Intimidate the opposition
For all they have admiration for the way Maxwell carried on and helped his side to cup glory, both Bowman and Malpas believe that kind of physicality wouldn’t slide in today’s game.
No matter how much they’d love to see it.
“Collisions like that now and there’d be players rolling around for about a week – no chance of them getting up and playing,” Malpas joked.
“That’s just how it is. Life’s changed as well.
“Guys like Bow and Jim (McInally)that was a massive part of their game and me, as a defender, a massive part of my game was intimidating the opposition.
“Whether that’s kicking them or whatever but, nowadays that’s taken completely out of the game, whether that’s for the better of the game I don’t know.
“I don’t think we get any more goals or excitement because of it.”

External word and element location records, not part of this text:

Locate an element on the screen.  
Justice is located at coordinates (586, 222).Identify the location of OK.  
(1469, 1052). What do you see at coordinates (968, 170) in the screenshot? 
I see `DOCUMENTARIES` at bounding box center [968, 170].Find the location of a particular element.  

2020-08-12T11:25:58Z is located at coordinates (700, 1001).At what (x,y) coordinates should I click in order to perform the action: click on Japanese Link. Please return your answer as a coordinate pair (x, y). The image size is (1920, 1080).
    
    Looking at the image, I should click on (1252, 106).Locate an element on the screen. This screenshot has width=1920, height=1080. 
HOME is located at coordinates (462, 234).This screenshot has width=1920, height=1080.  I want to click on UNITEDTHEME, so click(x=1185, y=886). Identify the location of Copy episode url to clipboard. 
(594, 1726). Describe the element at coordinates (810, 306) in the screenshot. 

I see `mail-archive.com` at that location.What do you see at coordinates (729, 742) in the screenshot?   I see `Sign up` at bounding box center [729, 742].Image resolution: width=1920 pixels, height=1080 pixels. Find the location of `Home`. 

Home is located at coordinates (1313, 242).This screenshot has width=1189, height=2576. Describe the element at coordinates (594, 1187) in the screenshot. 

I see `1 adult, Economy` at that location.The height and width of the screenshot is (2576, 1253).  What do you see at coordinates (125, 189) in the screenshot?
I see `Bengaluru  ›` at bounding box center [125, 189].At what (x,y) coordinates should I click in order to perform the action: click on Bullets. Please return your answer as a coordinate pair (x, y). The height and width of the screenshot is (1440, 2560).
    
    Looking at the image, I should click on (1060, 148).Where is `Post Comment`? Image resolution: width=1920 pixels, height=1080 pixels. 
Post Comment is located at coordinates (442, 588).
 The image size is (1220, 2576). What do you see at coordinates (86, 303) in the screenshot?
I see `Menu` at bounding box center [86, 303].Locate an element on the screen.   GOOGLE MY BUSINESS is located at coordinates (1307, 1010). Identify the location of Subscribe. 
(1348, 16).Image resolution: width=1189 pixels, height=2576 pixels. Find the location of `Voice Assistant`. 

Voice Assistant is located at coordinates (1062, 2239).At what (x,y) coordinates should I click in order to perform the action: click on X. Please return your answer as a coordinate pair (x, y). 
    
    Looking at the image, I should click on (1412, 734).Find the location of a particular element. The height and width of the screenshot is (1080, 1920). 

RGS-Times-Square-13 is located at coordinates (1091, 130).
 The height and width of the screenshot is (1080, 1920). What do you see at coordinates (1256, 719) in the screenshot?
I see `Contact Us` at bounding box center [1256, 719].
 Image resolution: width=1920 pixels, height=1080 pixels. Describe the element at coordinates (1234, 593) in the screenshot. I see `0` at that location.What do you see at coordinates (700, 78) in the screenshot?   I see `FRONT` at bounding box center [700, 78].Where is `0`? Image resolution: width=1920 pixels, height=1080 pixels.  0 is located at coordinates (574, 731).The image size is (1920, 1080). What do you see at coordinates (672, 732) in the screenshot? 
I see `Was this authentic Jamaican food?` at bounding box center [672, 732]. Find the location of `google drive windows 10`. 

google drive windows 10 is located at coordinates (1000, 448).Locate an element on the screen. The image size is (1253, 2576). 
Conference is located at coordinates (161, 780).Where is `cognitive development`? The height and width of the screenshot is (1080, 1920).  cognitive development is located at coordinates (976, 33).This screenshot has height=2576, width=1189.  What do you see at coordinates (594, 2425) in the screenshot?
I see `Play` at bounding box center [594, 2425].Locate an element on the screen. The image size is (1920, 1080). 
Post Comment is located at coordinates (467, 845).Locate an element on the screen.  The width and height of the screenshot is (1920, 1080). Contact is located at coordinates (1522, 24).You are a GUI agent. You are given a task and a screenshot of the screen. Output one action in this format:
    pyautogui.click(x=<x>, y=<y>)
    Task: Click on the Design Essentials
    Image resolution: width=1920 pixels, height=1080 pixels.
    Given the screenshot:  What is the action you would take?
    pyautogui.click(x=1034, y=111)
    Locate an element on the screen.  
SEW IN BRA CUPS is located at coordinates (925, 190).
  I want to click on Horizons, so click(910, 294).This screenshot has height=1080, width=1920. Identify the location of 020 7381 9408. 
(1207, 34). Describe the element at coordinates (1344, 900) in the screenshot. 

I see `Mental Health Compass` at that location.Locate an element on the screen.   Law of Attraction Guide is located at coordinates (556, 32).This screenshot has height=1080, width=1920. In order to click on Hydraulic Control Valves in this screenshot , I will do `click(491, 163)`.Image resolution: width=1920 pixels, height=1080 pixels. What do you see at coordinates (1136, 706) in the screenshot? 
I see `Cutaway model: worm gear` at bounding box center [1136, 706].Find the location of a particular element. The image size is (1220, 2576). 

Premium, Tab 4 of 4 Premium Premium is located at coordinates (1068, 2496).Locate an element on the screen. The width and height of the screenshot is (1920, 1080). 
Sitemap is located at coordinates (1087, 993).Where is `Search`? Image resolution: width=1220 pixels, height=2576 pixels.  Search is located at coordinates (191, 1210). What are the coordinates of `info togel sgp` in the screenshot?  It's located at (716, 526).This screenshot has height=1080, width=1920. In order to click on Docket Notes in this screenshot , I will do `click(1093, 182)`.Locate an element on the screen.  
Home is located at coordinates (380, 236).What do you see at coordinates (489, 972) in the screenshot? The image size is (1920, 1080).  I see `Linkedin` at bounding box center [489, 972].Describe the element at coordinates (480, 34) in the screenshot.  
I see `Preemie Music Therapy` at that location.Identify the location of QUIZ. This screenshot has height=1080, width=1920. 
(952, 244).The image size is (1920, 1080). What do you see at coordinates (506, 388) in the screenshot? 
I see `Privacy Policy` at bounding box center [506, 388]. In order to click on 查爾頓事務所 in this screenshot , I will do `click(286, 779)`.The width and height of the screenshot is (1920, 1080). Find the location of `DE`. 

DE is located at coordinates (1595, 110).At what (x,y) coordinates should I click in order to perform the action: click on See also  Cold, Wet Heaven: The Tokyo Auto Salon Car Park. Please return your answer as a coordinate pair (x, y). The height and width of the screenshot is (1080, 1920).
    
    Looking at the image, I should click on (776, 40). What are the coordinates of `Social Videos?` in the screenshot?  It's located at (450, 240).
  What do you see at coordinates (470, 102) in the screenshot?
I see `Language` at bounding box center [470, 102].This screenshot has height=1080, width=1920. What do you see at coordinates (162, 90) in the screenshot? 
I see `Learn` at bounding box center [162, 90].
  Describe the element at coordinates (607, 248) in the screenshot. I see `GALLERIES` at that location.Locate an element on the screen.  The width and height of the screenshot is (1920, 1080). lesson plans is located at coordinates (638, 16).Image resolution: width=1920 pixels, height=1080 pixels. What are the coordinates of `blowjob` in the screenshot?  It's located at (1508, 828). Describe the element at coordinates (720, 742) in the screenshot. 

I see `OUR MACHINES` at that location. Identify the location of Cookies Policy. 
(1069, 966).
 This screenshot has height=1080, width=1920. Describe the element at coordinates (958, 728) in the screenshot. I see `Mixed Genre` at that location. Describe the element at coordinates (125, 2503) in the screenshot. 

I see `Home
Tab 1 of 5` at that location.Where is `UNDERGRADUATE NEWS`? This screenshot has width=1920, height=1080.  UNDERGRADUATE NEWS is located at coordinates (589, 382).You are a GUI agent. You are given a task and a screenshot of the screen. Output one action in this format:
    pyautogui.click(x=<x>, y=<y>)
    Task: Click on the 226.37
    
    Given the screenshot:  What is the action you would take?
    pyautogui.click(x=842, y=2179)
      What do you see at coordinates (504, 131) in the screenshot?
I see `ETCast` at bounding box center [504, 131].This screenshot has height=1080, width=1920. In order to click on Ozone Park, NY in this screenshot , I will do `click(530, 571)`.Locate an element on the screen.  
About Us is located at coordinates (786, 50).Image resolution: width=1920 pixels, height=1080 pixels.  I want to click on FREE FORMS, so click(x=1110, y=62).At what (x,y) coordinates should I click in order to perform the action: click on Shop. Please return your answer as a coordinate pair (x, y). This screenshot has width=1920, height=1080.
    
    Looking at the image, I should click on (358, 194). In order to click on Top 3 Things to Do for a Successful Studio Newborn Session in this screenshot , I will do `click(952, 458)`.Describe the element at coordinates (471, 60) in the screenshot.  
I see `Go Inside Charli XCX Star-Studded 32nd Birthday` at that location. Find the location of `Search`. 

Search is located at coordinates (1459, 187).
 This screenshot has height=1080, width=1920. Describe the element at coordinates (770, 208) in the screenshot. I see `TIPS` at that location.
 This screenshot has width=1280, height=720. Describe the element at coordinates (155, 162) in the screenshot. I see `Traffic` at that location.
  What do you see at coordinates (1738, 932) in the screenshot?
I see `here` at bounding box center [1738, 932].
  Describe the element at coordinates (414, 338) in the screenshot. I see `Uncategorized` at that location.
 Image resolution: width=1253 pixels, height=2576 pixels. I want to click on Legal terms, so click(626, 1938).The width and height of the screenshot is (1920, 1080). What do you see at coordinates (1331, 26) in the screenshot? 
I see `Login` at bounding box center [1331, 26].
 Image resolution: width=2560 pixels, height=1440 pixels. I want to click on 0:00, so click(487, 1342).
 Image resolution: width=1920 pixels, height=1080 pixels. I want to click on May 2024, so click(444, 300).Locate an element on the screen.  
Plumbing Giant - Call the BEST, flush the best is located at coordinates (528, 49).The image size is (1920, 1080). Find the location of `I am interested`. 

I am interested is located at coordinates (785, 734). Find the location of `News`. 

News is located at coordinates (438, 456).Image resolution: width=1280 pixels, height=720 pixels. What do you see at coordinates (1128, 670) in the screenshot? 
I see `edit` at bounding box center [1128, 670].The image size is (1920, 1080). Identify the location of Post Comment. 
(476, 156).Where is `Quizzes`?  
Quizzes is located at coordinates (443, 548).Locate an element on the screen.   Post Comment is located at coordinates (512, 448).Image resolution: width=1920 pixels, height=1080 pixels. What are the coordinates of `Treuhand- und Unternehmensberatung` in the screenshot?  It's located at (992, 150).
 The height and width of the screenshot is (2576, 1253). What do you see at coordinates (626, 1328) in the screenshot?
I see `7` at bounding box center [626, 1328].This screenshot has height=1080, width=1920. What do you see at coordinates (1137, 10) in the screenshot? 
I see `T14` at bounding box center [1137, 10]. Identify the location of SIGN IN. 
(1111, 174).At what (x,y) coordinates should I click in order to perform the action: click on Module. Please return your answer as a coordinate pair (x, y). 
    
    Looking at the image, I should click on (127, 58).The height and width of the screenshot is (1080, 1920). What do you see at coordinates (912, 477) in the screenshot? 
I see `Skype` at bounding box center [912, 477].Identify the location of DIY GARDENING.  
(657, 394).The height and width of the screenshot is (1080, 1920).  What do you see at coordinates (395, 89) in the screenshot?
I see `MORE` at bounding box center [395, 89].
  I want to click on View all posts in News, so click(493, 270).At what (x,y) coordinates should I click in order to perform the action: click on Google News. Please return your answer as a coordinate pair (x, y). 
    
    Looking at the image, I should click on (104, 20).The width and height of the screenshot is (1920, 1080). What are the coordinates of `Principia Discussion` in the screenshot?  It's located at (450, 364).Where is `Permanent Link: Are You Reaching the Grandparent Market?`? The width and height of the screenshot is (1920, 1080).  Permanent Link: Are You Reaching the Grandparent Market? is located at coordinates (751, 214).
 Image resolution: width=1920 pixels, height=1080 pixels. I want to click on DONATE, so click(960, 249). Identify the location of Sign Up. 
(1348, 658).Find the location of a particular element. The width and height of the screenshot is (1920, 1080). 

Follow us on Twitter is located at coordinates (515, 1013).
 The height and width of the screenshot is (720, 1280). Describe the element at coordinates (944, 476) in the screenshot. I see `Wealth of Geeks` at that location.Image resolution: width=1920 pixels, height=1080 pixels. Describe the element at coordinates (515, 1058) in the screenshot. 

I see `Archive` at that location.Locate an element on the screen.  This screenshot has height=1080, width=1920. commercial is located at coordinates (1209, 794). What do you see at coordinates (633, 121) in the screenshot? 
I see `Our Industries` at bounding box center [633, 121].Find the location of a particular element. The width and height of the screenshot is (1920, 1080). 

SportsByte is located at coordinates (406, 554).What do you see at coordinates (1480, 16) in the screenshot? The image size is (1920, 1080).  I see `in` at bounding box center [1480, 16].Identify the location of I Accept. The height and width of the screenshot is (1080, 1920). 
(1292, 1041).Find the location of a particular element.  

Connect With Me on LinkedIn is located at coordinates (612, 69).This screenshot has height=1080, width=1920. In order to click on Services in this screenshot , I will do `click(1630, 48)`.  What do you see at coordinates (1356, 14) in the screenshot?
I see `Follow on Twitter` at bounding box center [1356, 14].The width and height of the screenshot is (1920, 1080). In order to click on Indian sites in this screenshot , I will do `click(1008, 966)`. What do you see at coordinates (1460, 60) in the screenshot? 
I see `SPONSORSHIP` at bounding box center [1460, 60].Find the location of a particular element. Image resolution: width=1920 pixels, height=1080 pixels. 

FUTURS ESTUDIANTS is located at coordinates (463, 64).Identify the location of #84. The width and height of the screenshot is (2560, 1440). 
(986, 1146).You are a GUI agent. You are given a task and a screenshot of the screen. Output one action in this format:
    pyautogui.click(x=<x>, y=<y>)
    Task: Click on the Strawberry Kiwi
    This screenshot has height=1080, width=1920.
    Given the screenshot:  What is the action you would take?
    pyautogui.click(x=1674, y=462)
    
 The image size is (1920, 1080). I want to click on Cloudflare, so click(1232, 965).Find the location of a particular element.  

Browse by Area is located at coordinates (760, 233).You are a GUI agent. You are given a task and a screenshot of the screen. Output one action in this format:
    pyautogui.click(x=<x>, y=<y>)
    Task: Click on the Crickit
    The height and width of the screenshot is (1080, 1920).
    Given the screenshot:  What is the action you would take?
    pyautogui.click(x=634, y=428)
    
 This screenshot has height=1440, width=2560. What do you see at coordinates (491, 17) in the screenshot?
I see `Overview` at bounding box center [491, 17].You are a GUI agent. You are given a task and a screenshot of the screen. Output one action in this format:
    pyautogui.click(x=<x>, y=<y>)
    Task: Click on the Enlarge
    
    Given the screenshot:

Bowman added: “You’d have the sub goalie on and they’d be rolling about the goalmouth for 20 minutes like squealing nowadays.
“It’s a bit different.”
‘What they didn’t know about football wasn’t worthwhile knowing, to be honest’
When all was said and done, the Family Final ended with Jim and Tommy McLean still brothers in arms. No doubt they were all too aware of the legacy they were building in our game.
Five months on from his death, ‘wee Jim’ is remembered as one of the greats and Tommy, long-since retired, will be forever an icon of Scottish football.
All the stories surrounding that crazy 120 minutes 30 years ago aside, that’s simply all there is to it for Malpas.
“Two football guys through and through,” he said of his former bosses.
“What they didn’t know about football wasn’t worthwhile knowing, to be honest.
“They had their silly streaks, their crazy streaks, major crazy streaks and a wicked temper but underneath all that they were footballing people.”